Any who, I’ve noticed that the last time I blogged a lot was going on, especially in my state.  Things have changed…we have a whole new president and a new administration and a new set of things to be concerned about.  Nevertheless, I’m alive and in my right mind, as my Grandma says, so things are okay.

Lately I’ve tried to live each day with more intention.  I’ve tried to find the joy in the little things so that I can keep chugging along on my journey.  Some days have been tougher than others, and some have been easy.

TRANSPARENCY AHEAD 

I’ve been really hard on myself lately because I’m not where I want to be in certain areas of my life.  I’ve found peace with a number of areas in my life that I’ve had difficulty in, but I’ve been struggling with feelings of incompleteness.  Now, I’m complete in many areas of my life: I’ve finally in a place where I truly love myself, I’m in a loving marriage, I know I’m valuable and I know that I’m great.  Lately I’ve been feeling like money could solve all my problems (which is funny because this is the most obedient I’ve been with my finances in a really long time).  I’ve only been extending completeness to loving feelings, but I’ve learned that it extends far beyond that.
::::
WHAT THE EXERCISE ASKS: Copy out the blog post above, about living each day with more intention, word for word from beginning to end.
::::
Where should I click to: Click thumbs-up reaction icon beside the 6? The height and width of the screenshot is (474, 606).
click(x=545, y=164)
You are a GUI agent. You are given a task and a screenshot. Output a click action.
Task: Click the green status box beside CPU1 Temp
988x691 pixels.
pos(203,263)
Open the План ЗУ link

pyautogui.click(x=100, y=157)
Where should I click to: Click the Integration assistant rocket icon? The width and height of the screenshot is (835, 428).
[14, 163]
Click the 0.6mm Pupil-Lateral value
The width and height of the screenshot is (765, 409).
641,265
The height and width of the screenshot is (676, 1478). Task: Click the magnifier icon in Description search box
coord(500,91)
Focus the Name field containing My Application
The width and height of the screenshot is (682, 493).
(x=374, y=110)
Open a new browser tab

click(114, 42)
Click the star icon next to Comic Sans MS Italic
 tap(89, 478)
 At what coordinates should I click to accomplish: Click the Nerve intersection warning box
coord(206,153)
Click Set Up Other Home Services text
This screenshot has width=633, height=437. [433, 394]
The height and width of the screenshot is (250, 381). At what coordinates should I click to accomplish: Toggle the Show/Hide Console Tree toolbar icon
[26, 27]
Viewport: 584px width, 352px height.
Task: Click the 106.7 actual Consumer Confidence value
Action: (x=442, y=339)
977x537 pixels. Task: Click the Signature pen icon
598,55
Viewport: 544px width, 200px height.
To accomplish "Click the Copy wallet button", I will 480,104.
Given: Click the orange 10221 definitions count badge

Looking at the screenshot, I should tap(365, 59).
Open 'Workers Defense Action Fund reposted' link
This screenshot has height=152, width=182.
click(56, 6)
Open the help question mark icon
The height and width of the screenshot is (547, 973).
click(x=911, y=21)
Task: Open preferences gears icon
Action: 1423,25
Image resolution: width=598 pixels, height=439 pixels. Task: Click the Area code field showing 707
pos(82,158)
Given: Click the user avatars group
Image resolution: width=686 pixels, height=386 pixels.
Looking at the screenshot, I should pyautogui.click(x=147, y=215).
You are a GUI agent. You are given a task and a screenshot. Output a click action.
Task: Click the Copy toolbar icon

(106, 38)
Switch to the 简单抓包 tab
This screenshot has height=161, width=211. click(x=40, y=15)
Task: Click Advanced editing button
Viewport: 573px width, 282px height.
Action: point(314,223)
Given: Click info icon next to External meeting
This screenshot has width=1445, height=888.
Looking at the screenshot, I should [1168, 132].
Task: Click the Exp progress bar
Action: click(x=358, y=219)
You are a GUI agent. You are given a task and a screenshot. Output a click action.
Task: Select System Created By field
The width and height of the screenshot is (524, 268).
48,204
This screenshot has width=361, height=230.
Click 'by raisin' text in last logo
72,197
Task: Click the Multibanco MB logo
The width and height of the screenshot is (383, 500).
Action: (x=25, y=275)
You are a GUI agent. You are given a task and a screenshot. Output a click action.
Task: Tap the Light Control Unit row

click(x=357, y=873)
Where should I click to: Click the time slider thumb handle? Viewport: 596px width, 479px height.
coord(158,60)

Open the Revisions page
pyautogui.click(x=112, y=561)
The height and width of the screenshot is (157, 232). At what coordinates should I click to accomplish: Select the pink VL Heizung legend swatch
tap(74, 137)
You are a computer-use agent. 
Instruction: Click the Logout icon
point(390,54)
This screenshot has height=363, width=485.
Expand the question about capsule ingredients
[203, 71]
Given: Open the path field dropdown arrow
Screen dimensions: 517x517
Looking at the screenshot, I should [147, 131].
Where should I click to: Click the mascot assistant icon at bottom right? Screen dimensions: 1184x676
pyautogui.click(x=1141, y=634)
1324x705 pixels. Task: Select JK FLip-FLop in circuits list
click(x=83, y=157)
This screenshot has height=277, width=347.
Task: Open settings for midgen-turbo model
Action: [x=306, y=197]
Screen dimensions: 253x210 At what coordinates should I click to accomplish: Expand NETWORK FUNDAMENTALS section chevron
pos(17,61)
::::
WRITTEN REPLY:
Any who, I’ve noticed that the last time I blogged a lot was going on, especially in my state.  Things have changed…we have a whole new president and a new administration and a new set of things to be concerned about.  Nevertheless, I’m alive and in my right mind, as my Grandma says, so things are okay.

Lately I’ve tried to live each day with more intention.  I’ve tried to find the joy in the little things so that I can keep chugging along on my journey.  Some days have been tougher than others, and some have been easy.

TRANSPARENCY AHEAD 

I’ve been really hard on myself lately because I’m not where I want to be in certain areas of my life.  I’ve found peace with a number of areas in my life that I’ve had difficulty in, but I’ve been struggling with feelings of incompleteness.  Now, I’m complete in many areas of my life: I’ve finally in a place where I truly love myself, I’m in a loving marriage, I know I’m valuable and I know that I’m great.  Lately I’ve been feeling like money could solve all my problems (which is funny because this is the most obedient I’ve been with my finances in a really long time).  I’ve only been extending completeness to loving feelings, but I’ve learned that it extends far beyond that.